Many have a deep misunderstanding of Adobe’s core business, we are not “The Flash Company”, we are a communications company. We help companies, designers, and developers build engaging experience across screens regardless of medium. I think the key will be HTML5 + Flash in the coming years.
Ted Patrick
Adobe Systems
Honestly for your example, canvas was probably the wrong choice. This would of been better suited by using SVG, it would of solved one of you’re gripes about not having events triggered on different elements. SVG is xml based so all items are separate DOM elements that can have different events fired, plus it’s vector based so it scales nicely.
Anyway it’s refreshing to see a constructive look from the other side of the fence. Cheers.
One more thing you’re example for the mouse events on the iPhone is flawed and ill informed. Apple isn’t stagnating the open web by not allowing mouse events it has the equivalent touch events and gesture events available in JavaScript, which makes sense as it a touch device and not a mouse/cursor based device. See this page in an iPhone http://www.quirksmode.org/m/tests/drag2.html
@Tom: you are right about the ES4 debate, I removed that part. Tnx!
and yes, the current battle is a battle about perception not about the reality. With a lot of invalid misinformed argument from both sides( I also made some wrong assumptions in this post, sorry). The sad part about that is that everyone is gonna loose. Both users and content creators.
@El Duce: I’m also for open technologies (and my home computer is also a Linux, I know the pain of the Linux FlashPlayer
) And I would drop, Windows, Apple and Adobe the moment there is an open alternative.
I watched the Doug Crockford presentation: JavaScript: The Good Parts ->http://www.youtube.com/watch?v=hQVTIJBZook
It was very interesting. But I wasn’t really convinced about the good parts, and the bad parts are worse than I thought
@Ryan: Thanks for pointing out my error, i fixed that. And SVG can probably solve some of the problems I have. But the hole html model is not made for rich content. And both SVG and the Canvas are not gonna change that. Its going to be a pain to try to emulate the things I do in Flash now.
And yes, they are both valid technologies. But I don’t see one of them replacing the other at this point. That was the point I tried to make
HTML5 doesn’t replace Flash and Flash doesn’t replace HTML.. different tools, different uses..
I code both things (JS and AS3) and for complex things AS3 helps a lot organizing the code and has many nice features (compiler and error checking being one of the major things) but it also adds a lot of complexity to simple things that maybe you didn’t needed, and the cool things about JS is that a really nice SCRIPTING language, easy to learn, simple and get things done…
If you want to learn how to code JavaScript in a proper way and understand why things works this way I recommend reading: http://www.amazon.com/Professional-JavaScript-Developers-Wrox-Guides/dp/0764579088 – technical and accurate, good book for mid-level/experienced developers.
Zeh Fernando posted something interesting a few weeks ago about: http://zehfernando.com/2010/something-i-just-remembered/
Just to be a jerk, your example isn’t really HTML5, it uses the canvas tag but it has the wrong DOCTYPE (xhtml transitional)..
PS: Canvas is like a BitmapData and SVG is like a Graphics Object..
Keep the good work!
Thanks for the info Miller,
And yes, I’m aware of the wrong doctype
Btw, I love your swffit.

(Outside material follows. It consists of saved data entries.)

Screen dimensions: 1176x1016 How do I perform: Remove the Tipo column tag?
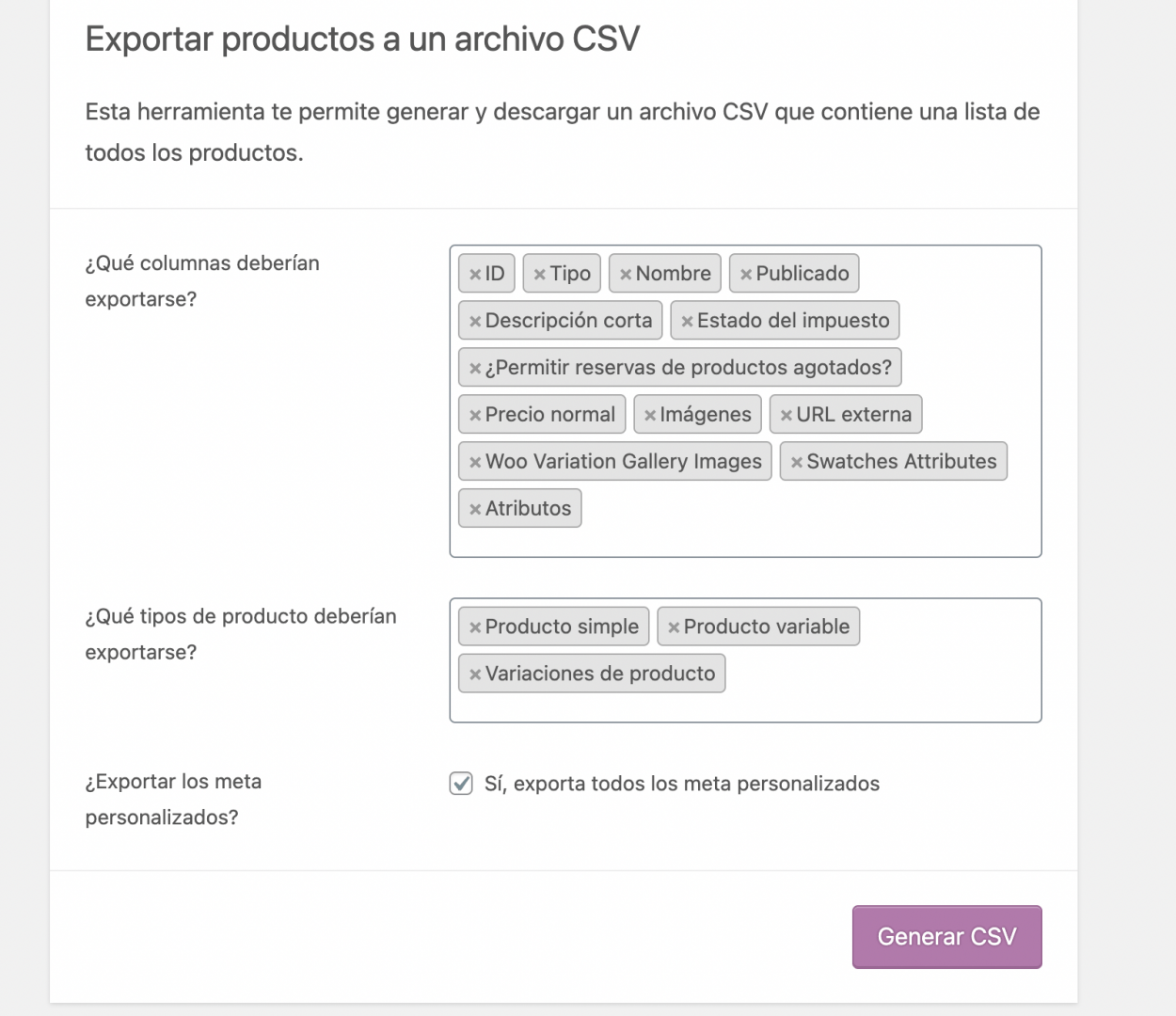[x=539, y=275]
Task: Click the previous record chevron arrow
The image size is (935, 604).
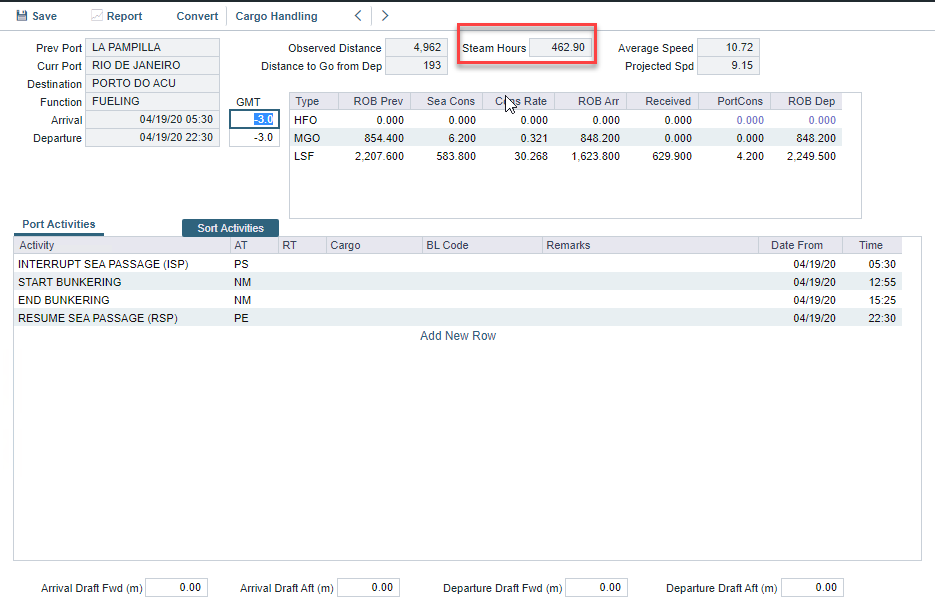Action: coord(357,15)
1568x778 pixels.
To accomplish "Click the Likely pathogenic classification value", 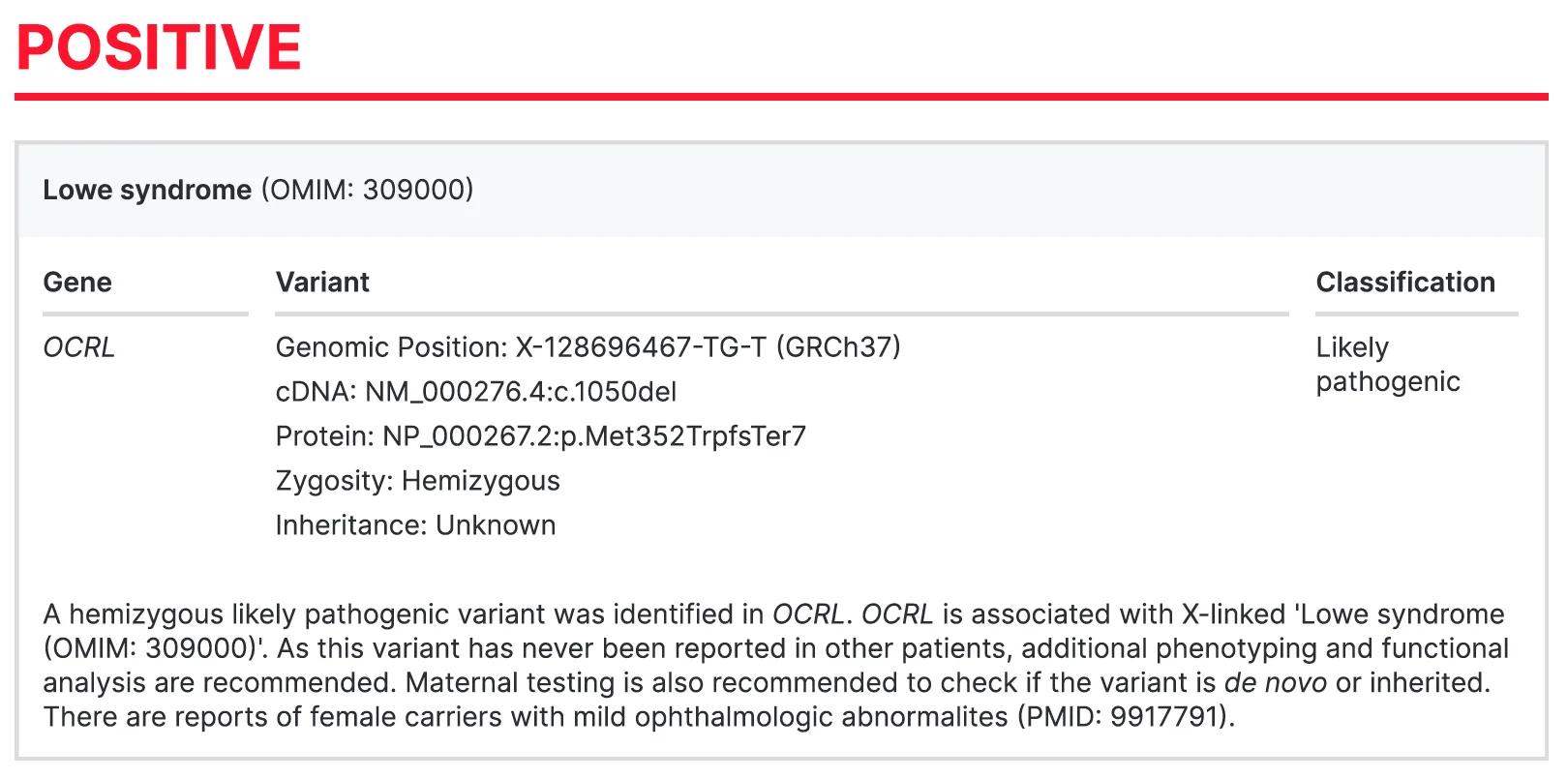I will [x=1386, y=365].
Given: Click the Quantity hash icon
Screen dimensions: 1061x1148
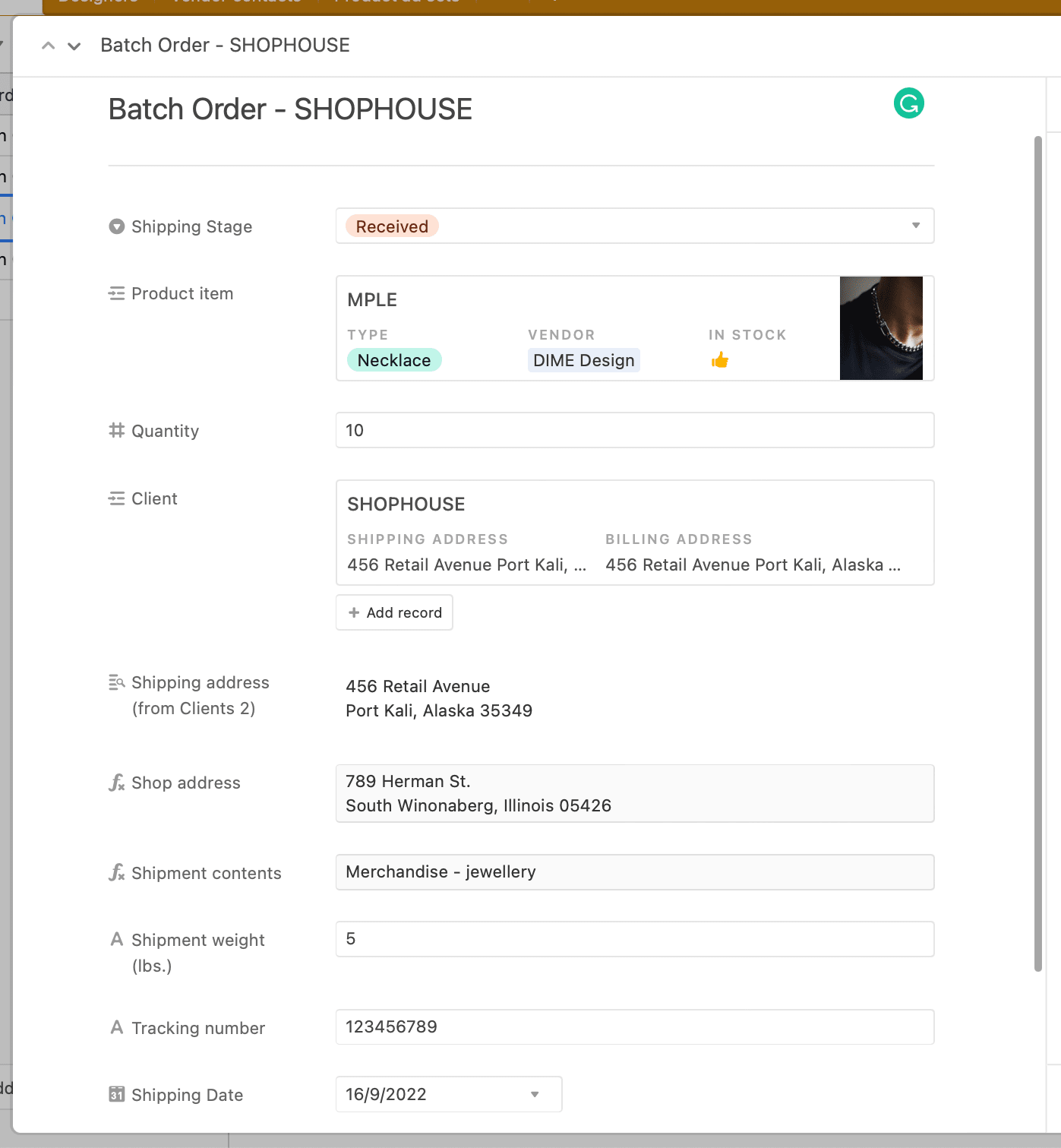Looking at the screenshot, I should (x=116, y=430).
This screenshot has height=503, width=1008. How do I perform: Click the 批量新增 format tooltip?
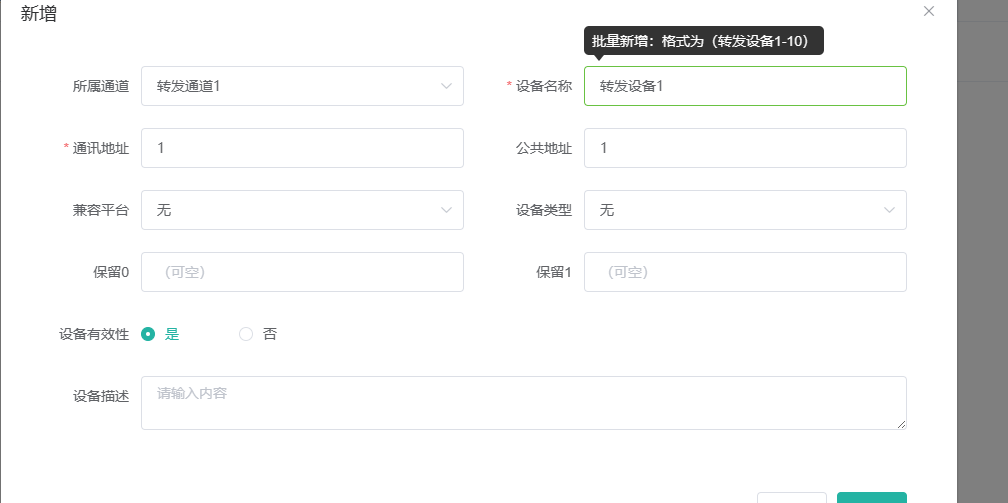coord(703,41)
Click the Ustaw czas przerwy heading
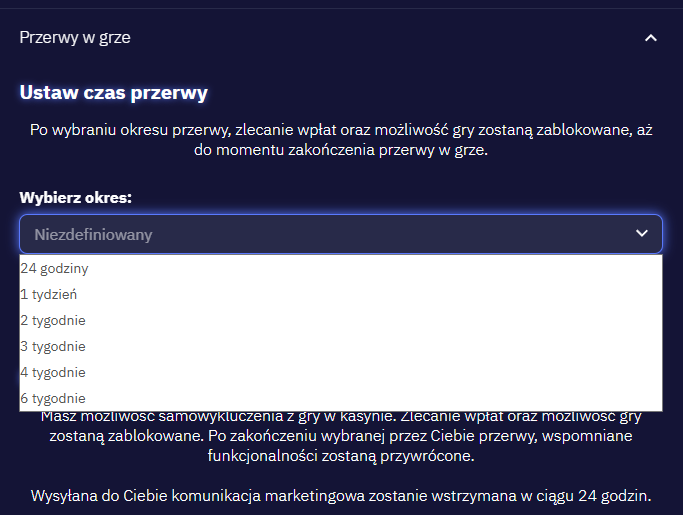The width and height of the screenshot is (683, 515). [x=114, y=94]
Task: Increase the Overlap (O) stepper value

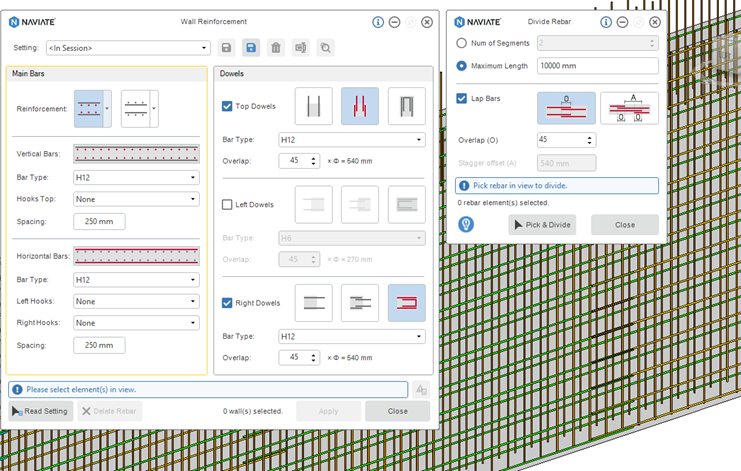Action: (590, 137)
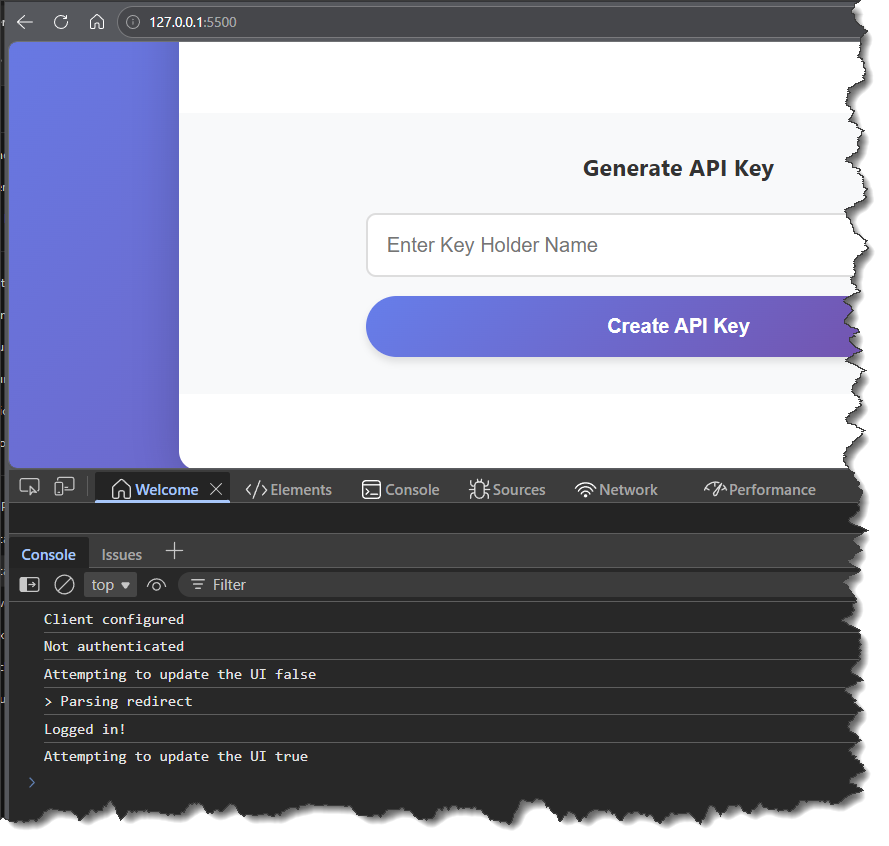Viewport: 889px width, 846px height.
Task: Clear the console with the clear icon
Action: pyautogui.click(x=64, y=585)
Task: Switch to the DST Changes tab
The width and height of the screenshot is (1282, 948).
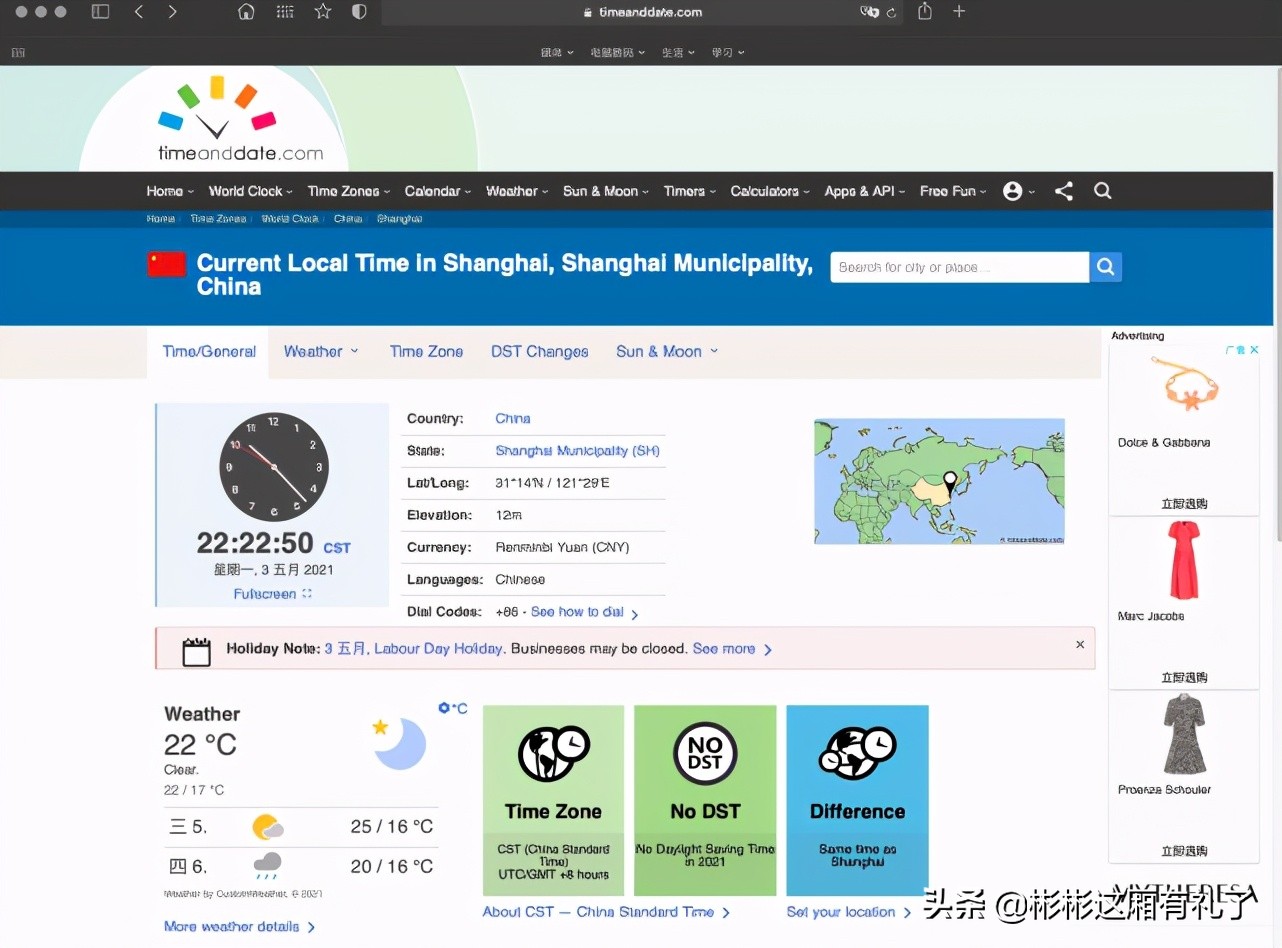Action: pyautogui.click(x=539, y=352)
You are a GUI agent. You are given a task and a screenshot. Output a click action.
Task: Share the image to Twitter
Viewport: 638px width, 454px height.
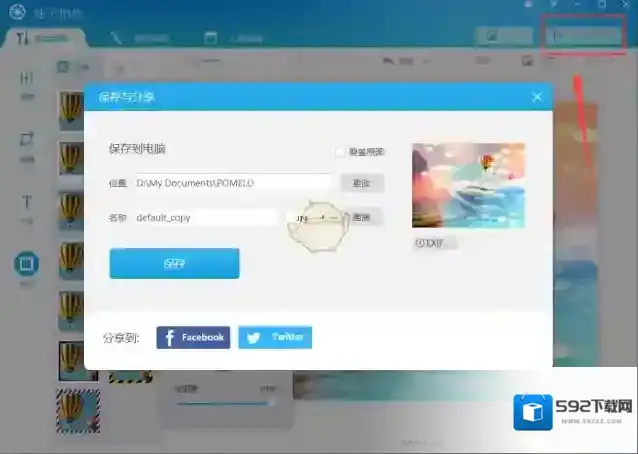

I use it a lot .
They took our jobs! o/
There is one more issue that people have completely neglected in discussions related to Flash vs HTML5, and that issue is cross-browser compatibility.
Flash has this completely sorted out. It even works on cross operating systems identically the same way everywhere. However, HTML5 is surely going to bring this issue back and make people cry. Even with the current HTML/Javascript/Ajax, its almost a nightmare to test everything across all the browsers and make sure its all perfect.. this will definitely be inherited by HTML5 from its predecessors.